BEGIN Data for this exercise
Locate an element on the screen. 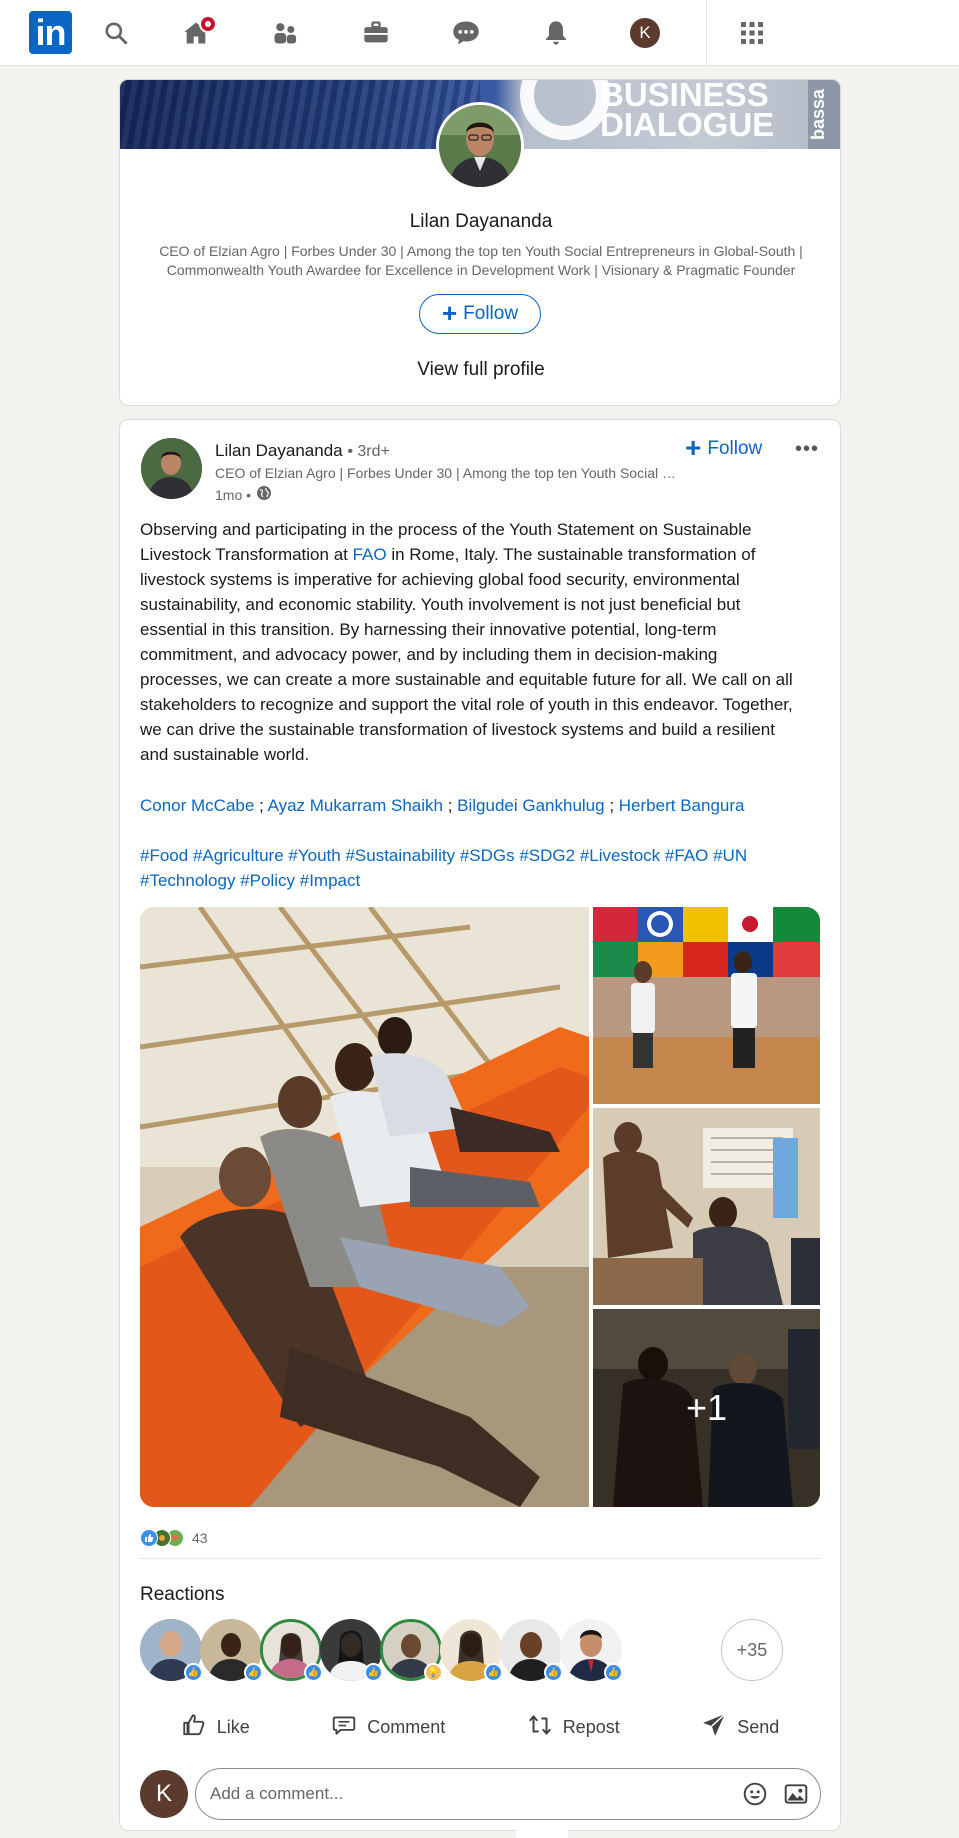 Image resolution: width=959 pixels, height=1838 pixels. hashtag-link: #Impact is located at coordinates (330, 880).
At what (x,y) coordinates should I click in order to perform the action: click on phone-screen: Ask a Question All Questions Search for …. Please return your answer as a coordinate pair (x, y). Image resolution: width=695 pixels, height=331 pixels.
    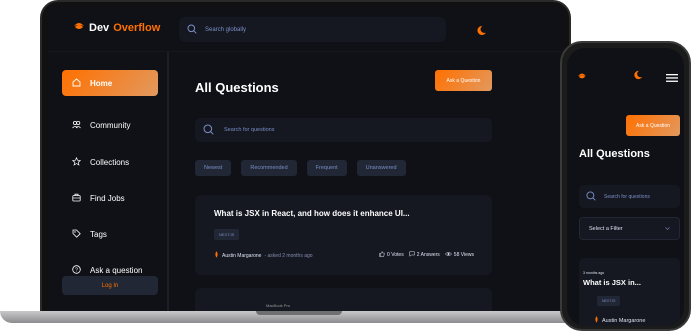
    Looking at the image, I should click on (626, 187).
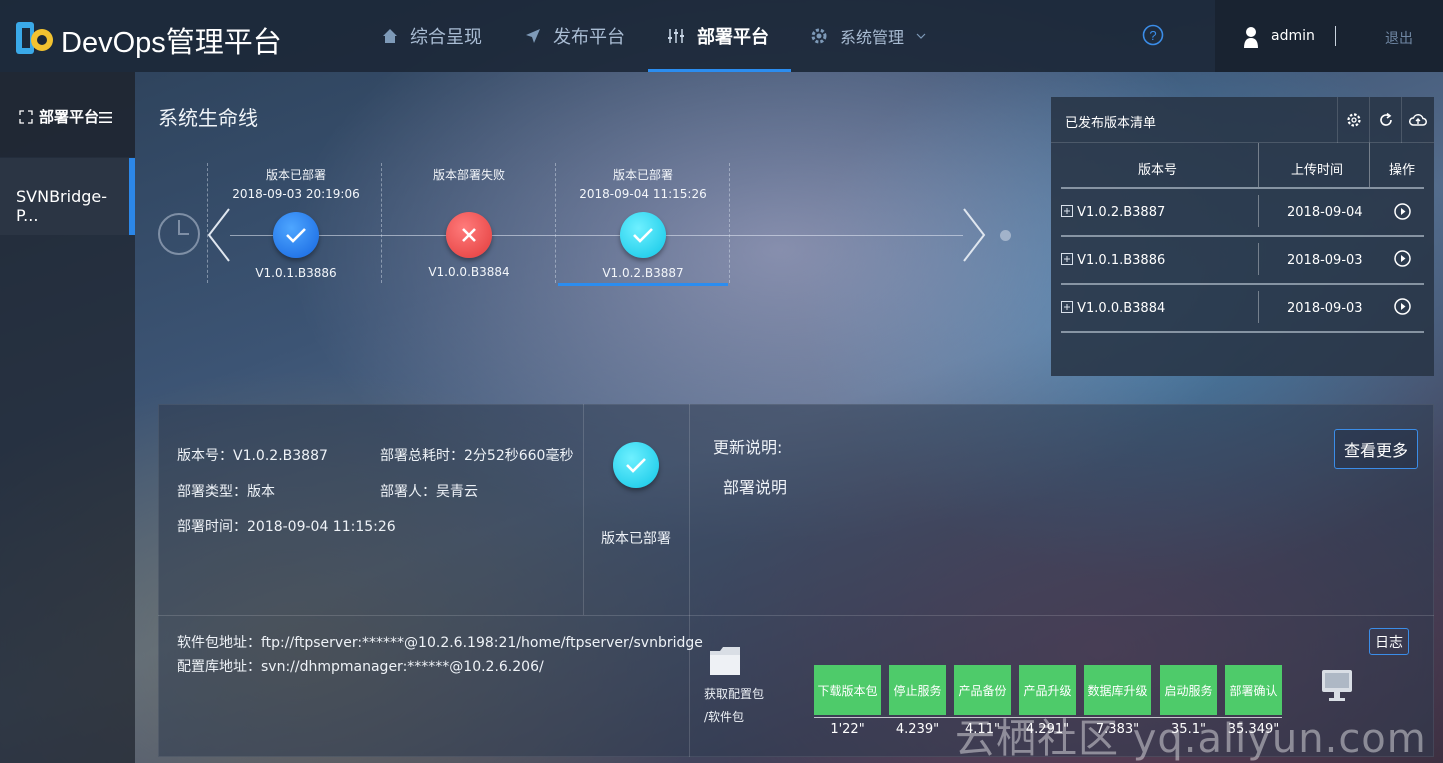 The height and width of the screenshot is (763, 1443). Describe the element at coordinates (533, 36) in the screenshot. I see `send-icon` at that location.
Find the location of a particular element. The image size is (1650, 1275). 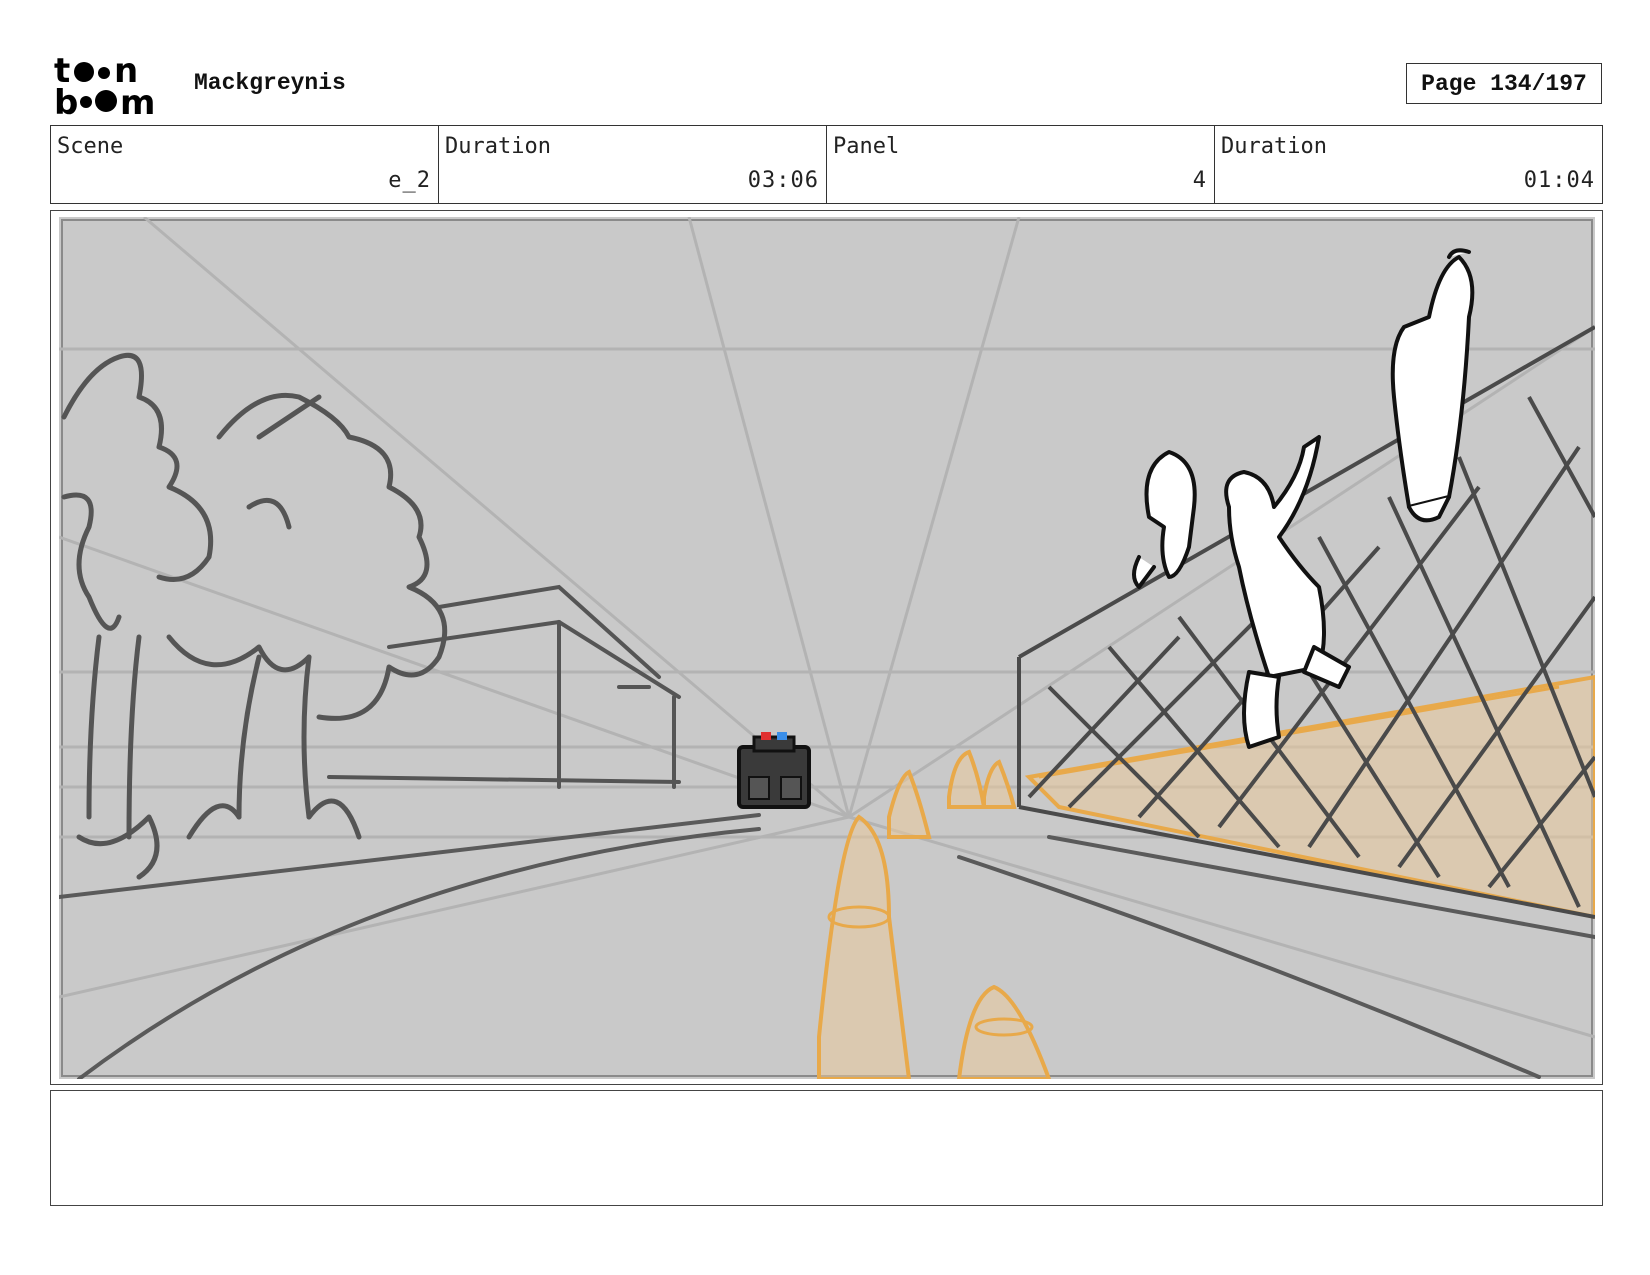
END Data for this exercise
> [Exercise description]:
Reproduce word for word the part of the records that opens with the line containing "At what (x,y)" and runs through the end of the records, leaving the pictures out of the answer.

> [Reply]:
At what (x,y) coordinates should I click in order to perform the action: click on phone-screen: Ask a Question All Questions Search for …. Please return your answer as a coordinate pair (x, y). Image resolution: width=695 pixels, height=331 pixels.
    Looking at the image, I should click on (626, 187).
 The height and width of the screenshot is (763, 1443). Describe the element at coordinates (533, 36) in the screenshot. I see `send-icon` at that location.
Find the location of a particular element. The image size is (1650, 1275). 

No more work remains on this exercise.